LI Jian, LI Ke, WANG Bing   

  1. School of Computer Science, Southwest Petroleum University, Chengdu, Sichuan 610500, China
  • Received:2016-01-19 Online:2017-10-01 Published:2017-10-01
  • Contact: 李建,E-mail:lijian2835@sina.com

Abstract: A safety evaluation study was carried out for a drilling site with strong dynamics, randomness, and uncertainty. A safety evaluation method based on a rough set and a BP neural network is proposed for an operational field. First, the pre-system of the BP neural network is constructed based on the rough set, and a simplification of the attributes of the collected sample data is performed.

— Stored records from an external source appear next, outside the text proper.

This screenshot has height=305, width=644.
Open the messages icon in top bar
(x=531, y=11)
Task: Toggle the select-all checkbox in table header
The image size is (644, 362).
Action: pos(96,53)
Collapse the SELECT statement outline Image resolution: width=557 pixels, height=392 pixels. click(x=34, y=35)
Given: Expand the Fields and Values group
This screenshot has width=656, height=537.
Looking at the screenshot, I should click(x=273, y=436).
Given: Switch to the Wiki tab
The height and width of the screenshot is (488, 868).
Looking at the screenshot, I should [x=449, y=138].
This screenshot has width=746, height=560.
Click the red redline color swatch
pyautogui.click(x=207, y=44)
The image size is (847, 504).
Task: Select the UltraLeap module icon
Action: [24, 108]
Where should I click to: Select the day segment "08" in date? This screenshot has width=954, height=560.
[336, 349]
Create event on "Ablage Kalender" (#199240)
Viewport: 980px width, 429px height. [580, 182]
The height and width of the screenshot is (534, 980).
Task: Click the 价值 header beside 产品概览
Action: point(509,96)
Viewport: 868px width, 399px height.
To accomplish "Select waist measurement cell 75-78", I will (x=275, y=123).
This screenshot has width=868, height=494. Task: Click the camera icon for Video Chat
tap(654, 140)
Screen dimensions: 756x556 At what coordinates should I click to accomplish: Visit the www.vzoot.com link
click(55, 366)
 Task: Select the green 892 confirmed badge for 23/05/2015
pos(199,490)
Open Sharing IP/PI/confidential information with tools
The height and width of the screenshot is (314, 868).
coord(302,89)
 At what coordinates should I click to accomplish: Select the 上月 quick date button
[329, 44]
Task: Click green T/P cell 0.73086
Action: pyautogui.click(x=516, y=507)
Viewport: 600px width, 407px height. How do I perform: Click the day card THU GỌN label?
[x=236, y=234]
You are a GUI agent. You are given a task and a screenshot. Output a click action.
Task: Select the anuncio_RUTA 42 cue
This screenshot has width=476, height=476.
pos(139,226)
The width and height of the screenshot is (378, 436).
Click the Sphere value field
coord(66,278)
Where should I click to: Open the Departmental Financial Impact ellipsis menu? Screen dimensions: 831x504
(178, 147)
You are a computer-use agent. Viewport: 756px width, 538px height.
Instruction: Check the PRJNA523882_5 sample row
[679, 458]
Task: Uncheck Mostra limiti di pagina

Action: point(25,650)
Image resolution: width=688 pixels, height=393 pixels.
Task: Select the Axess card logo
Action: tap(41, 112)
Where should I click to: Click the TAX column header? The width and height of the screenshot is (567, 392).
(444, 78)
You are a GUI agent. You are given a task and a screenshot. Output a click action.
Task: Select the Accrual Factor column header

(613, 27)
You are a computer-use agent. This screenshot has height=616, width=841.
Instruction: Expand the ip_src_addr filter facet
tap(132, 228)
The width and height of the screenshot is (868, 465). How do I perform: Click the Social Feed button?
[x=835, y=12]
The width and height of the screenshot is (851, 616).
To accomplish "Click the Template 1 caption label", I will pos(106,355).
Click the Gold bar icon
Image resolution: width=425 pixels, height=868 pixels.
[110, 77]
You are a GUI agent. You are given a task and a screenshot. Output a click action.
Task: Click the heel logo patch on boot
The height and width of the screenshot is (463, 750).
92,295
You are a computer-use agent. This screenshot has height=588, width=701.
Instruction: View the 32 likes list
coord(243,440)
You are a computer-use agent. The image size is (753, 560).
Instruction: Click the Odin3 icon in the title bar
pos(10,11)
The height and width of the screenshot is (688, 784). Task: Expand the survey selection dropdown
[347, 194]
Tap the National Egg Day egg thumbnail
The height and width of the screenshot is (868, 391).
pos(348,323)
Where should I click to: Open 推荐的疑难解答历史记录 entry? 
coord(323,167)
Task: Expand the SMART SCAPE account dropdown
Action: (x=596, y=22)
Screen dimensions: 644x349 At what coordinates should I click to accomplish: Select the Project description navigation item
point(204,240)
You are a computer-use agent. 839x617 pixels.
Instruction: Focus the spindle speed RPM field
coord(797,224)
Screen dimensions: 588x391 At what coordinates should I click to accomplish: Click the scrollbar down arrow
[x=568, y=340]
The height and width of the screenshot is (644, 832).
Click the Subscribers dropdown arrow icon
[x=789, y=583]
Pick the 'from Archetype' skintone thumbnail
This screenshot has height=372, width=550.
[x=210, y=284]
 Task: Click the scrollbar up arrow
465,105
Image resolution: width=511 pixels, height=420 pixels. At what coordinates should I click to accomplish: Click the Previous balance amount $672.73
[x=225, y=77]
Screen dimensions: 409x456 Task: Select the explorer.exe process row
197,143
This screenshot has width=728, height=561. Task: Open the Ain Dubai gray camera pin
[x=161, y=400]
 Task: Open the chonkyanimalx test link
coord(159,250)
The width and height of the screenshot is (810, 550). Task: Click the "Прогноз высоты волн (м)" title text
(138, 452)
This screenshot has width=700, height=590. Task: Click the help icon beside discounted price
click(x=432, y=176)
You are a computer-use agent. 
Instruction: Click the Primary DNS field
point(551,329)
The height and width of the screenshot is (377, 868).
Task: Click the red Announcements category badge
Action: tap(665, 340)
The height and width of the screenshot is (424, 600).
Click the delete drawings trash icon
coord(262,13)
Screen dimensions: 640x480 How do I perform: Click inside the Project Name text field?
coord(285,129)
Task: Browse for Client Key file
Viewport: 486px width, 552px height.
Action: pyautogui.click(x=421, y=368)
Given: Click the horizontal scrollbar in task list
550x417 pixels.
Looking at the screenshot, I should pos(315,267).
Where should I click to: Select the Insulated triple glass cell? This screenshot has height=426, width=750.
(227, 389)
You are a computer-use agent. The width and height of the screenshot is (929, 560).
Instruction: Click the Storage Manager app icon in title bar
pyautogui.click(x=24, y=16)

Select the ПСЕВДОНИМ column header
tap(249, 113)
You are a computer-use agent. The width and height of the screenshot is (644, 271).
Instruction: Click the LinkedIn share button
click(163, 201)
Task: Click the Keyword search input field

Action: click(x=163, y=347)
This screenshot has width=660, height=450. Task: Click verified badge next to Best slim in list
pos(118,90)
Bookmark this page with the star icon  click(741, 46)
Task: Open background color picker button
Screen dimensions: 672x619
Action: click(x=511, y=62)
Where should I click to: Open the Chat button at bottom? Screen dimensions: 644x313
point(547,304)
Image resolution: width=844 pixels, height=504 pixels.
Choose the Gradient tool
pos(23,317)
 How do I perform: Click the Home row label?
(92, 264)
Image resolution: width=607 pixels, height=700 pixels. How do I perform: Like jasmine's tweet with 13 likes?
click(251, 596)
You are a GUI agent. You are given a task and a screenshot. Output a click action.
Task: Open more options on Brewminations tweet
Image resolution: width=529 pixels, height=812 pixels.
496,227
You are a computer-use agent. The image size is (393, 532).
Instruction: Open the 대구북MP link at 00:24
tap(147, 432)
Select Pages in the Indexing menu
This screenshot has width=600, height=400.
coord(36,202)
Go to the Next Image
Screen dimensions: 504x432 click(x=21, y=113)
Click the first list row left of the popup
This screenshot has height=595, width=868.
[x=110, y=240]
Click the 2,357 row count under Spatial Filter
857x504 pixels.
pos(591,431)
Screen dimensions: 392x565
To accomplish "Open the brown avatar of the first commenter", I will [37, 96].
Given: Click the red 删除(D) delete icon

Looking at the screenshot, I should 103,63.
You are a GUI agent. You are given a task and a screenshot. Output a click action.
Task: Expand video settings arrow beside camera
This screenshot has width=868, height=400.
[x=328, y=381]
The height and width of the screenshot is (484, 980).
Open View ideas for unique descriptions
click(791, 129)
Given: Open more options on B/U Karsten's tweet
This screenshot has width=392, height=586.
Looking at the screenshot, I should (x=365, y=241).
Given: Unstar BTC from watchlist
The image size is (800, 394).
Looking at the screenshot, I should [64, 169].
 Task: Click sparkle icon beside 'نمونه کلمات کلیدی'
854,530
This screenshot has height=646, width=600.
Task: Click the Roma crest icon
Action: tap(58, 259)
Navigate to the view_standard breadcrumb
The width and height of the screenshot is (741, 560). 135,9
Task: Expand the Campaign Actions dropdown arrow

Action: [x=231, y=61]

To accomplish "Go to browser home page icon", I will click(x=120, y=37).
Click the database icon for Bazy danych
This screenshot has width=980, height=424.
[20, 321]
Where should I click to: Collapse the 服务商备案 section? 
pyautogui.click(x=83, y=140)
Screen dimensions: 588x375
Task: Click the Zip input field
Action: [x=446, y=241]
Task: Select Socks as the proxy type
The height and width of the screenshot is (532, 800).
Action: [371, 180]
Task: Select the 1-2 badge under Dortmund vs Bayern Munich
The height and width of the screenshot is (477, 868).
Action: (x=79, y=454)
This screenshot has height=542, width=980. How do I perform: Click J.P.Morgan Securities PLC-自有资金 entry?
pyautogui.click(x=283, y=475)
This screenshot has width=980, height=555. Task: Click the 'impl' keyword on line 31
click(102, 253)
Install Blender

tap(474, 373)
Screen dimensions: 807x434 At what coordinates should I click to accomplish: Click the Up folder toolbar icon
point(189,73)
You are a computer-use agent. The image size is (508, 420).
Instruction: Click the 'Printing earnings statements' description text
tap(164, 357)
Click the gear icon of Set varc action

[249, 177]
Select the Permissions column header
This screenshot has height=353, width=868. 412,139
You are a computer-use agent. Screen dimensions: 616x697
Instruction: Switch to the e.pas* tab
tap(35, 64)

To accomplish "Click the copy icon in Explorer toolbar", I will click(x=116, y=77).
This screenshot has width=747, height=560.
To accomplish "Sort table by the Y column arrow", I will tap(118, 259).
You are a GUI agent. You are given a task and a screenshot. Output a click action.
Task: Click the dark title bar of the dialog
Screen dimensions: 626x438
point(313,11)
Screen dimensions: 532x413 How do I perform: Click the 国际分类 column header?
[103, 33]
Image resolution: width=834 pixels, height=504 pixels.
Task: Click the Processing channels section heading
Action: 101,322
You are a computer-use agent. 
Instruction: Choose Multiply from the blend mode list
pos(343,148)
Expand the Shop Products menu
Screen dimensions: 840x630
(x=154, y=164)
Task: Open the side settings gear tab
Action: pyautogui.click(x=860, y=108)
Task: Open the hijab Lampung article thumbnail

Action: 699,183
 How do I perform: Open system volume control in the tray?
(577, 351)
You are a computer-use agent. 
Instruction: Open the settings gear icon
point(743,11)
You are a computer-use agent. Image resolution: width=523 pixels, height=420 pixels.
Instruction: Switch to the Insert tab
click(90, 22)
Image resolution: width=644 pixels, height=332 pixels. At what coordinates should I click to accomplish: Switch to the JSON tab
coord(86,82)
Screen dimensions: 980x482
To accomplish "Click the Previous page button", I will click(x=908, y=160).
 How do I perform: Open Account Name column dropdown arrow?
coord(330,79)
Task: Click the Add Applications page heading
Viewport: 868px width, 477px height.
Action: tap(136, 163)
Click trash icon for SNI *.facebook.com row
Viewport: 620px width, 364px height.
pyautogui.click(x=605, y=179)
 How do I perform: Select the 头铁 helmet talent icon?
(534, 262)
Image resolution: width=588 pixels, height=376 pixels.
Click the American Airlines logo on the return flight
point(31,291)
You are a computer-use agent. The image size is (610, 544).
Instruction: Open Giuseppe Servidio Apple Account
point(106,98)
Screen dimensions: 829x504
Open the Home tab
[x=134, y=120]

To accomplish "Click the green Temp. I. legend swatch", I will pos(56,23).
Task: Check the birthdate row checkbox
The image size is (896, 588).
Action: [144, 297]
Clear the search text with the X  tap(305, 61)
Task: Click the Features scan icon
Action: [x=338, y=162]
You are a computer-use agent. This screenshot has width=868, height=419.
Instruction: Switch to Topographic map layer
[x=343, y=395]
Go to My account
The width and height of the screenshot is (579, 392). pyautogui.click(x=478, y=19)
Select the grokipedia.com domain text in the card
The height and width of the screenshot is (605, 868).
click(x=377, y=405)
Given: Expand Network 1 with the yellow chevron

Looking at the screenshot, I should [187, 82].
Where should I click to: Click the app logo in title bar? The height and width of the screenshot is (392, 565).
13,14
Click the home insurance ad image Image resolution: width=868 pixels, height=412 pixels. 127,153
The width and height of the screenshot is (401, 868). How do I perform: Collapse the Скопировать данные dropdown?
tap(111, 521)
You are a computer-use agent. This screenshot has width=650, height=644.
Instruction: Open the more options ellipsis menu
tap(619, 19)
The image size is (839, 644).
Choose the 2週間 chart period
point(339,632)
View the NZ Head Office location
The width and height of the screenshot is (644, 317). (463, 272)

Second, the input and output layers of the BP neural network are constructed based on the simplification results and the accident scenario on that particular operational day. Furthermore, the number of neurons in the hidden layer of the network is determined through a trial and error method based on the number of neurons in the input and output layers. The training samples are used to train the network models with different number of neurons. The network with the lowest error is selected as the constructed network model. Finally, test samples for 16 days are selected to verify the network. The network results are consistent with the actual results for 14 days, indicating that the test accuracy is 87.5%.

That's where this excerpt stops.